We define this entropy the Von Neumann entropy as minus trace
of RHO log RHO for density matrix RHO.
For example, the entropy of a pure state zero is zero,
and the entropy of this fully mixed qubit is one bit.
Evidently, the Von Neumann entropy of RHO
is simply the Shannon entropy of the eigenvalues of RHO.
So what could be surprising about this entropy?

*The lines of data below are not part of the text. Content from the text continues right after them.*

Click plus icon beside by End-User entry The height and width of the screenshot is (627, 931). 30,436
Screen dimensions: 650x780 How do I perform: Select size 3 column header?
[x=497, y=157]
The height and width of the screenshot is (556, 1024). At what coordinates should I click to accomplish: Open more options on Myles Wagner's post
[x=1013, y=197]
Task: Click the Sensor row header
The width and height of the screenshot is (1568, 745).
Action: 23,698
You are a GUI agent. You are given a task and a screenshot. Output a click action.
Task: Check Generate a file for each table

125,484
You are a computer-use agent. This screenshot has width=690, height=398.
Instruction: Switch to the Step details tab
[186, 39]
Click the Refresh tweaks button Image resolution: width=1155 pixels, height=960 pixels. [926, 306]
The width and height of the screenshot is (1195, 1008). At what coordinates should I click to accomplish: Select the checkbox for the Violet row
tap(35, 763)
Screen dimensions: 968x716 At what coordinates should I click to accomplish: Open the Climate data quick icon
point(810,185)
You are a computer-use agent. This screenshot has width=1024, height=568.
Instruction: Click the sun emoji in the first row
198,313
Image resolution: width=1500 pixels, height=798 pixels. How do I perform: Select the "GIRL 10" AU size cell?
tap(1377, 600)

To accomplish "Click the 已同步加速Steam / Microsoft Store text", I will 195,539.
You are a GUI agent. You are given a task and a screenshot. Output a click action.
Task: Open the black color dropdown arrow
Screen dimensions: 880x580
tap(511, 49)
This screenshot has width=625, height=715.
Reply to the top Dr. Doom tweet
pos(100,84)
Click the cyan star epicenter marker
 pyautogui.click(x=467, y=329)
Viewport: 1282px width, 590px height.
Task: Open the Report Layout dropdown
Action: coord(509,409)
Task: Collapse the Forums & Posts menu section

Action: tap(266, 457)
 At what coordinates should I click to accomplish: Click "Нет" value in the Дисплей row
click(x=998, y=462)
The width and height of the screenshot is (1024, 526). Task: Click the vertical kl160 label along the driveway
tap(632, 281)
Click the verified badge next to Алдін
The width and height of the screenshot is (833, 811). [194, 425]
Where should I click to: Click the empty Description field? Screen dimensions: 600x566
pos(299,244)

Well, let's look at its properties.
From the classical case, we expect
that the entropy is greater than or equal to zero,
the entropy is bounded above by the size of the Hilbert space
just like the Shannon entropy is bounded
by the size of the alphabet.
And now for some quantum behavior.
If a joint system ab is pure, then the entropy of either half
is going to be equal to each other.
The proof of this is straightforward.
Take a bipartite state PSI expressed
in terms of the basis for a and b
and apply the Schmidt decomposition.
This gives a single coefficient djj and Schmidt basis terms
psi j and phi j for systems a and b.
Note that when either system is then traced over,
the same eigenvalues are obtained and thus
the entropies of the two halves are identical.
A fourth property of the Von Neumann entropy,
which will be useful to us shortly,
is the entropy of a probabilistic combination
of density matrices.
This particular form may result when half of a bipartite state
is measured, giving result k and leaving the other half
in density matrix RHO sub k.
Let us simplify by expressing RHO sub k in its diagonal basis
with elements lambda kj.
The Von Neumann entropy then reduces
to a form which looks a great deal like a Shannon
entropy of a probability distribution
given by p sub k lambda kj.
Let us break up the log of this product
into the sum of the logs.
And thus we have a term with log p sub k
and a second term with log lambda sub kj.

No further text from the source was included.